Artikel 437, tweede en derde lid, komt te luiden:

2. De verdachte door of namens wie beroep in cassatie is ingesteld, is op straffe van niet-ontvankelijkheid verplicht binnen twee maanden nadat de in het eerste lid van artikel 435 bedoelde aanzegging is betekend, bij de Hoge Raad een schriftuur in te dienen of te doen indienen, houdende zijn middelen van cassatie.

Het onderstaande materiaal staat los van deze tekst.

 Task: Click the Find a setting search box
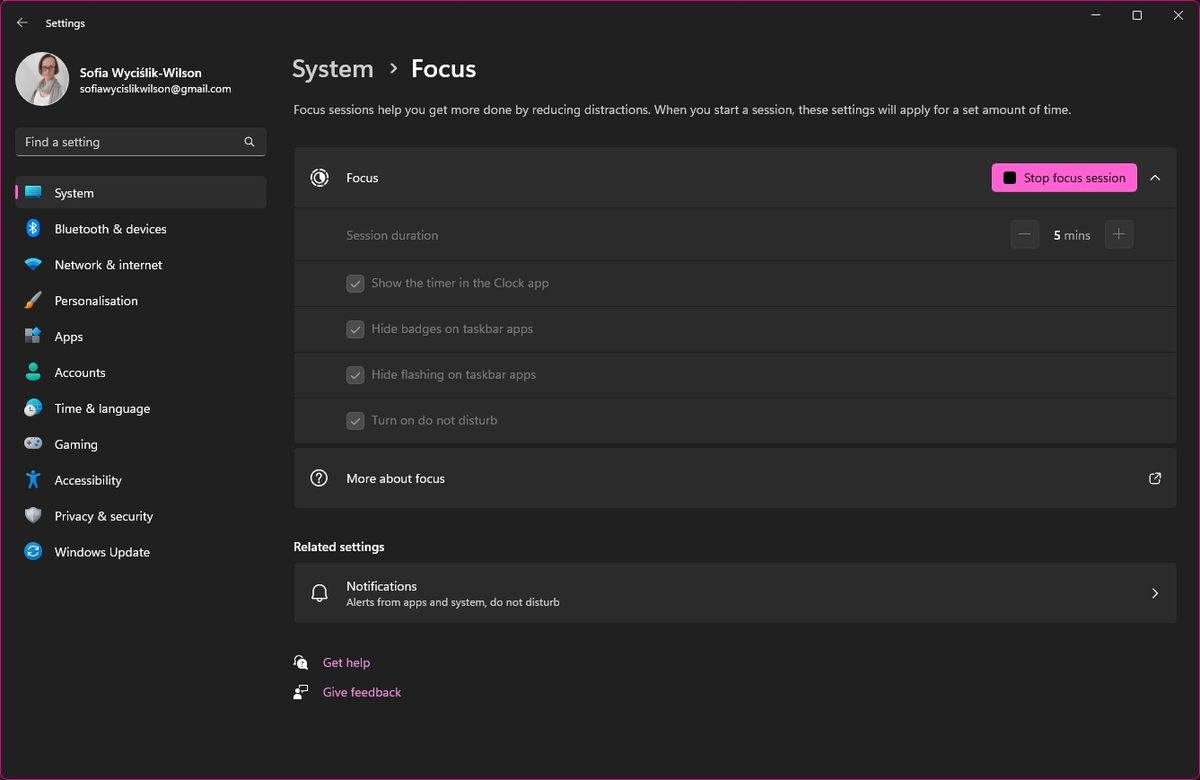[130, 142]
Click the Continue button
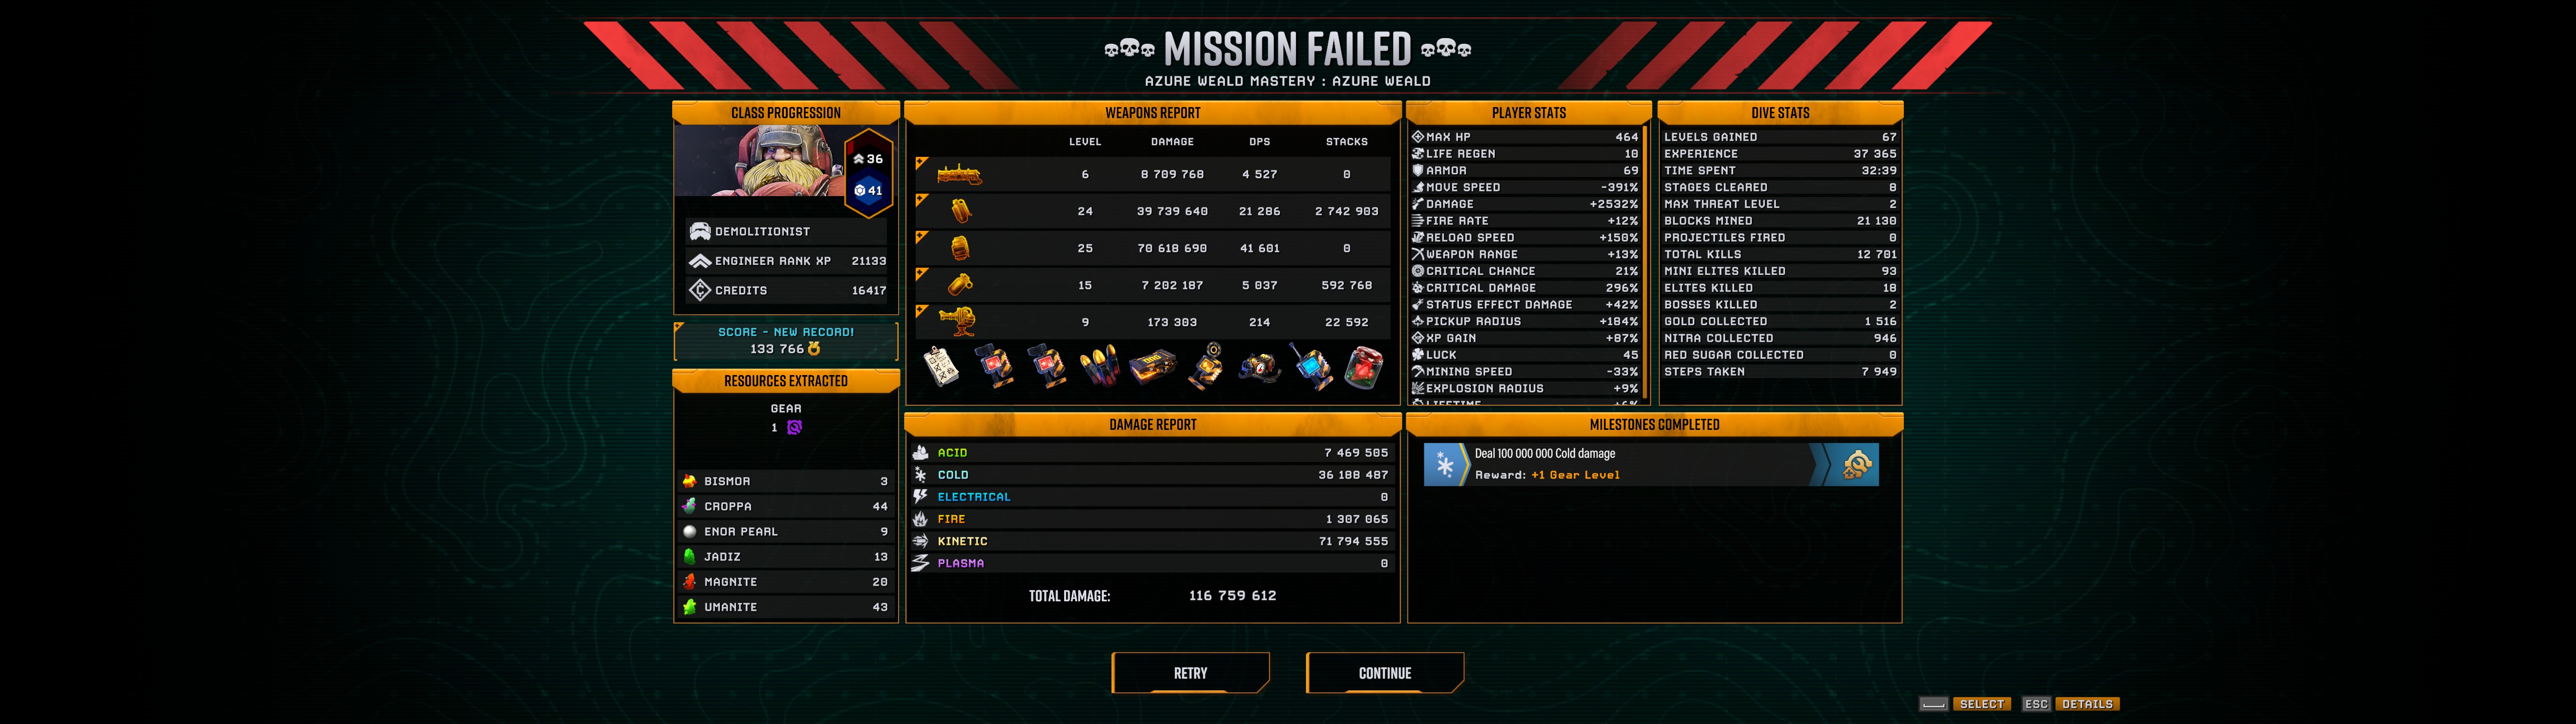The height and width of the screenshot is (724, 2576). pos(1385,673)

3. De benadeelde partij is bevoegd binnen een maand nadat de in het tweede lid van artikel 435 bedoelde aanzegging is betekend, harerzijds bij de Hoge Raad een schriftuur in te dienen of te doen indienen, houdende haar middelen over een rechtspunt hetwelk uitsluitend haar vordering betreft. Gedurende die tijd is zij bevoegd tot kennisneming van de processtukken.

II

Artikel I, onderdeel F, wordt vervangen door:

F

Aan artikel 439, eerste lid, wordt een volzin toegevoegd, luidende: In het geval dat door of namens de verdachte niet tijdig een schriftuur met middelen van cassatie is ingediend, kan de procureur-generaal afzien van het nemen van een conclusie.

III

Artikel I, onderdeel H, wordt vervangen door:

H

Artikel 447, vijfde lid, komt te luiden:

5. De verdachte of andere belanghebbende is op straffe van niet-ontvankelijkheid verplicht binnen een maand nadat de aanzegging is betekend, bij de Hoge Raad een schriftuur in te dienen of te doen indienen, houdende zijn middelen van cassatie.

IV

Artikel I, onderdeel I, wordt vervangen door:

I

Artikel 452 wordt als volgt gewijzigd:

1. Het eerste lid komt te luiden:

1. Artikel 450 is op de indiening van schrifturen, schriftelijke toelichtingen en het schriftelijk commentaar, bedoeld in artikel 439, vijfde lid, van overeenkomstige toepassing.

2. In het tweede lid wordt «schrifturen» vervangen door: stukken als bedoeld in het eerste lid.

V

Artikel III wordt als volgt gewijzigd:

A. In onderdeel B wordt «en Titel X vervallen» vervangen door: vervalt.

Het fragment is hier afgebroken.